Instructions to follow: Transcribe the data below exactly, starting at the line that contains "Given: Click the Rename this PC button" and ending at the end of the data. Leave out the pictures.

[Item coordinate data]
^^^^^^^^
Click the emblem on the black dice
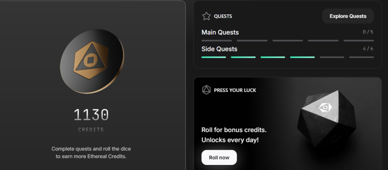This screenshot has height=170, width=388. (324, 107)
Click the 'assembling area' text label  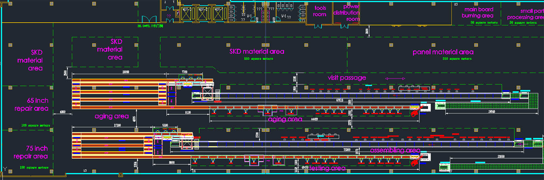(x=395, y=150)
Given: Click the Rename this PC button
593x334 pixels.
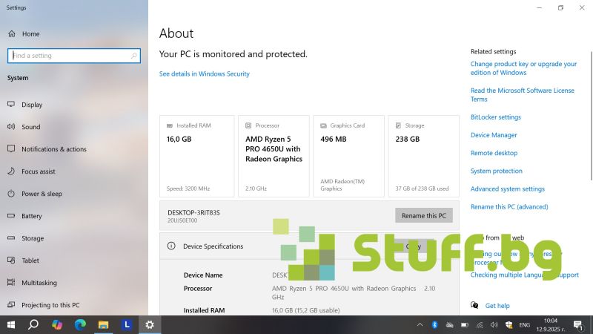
^^^^^^^^
Solved problem:
Given: Click the Rename this PC button
593x334 pixels.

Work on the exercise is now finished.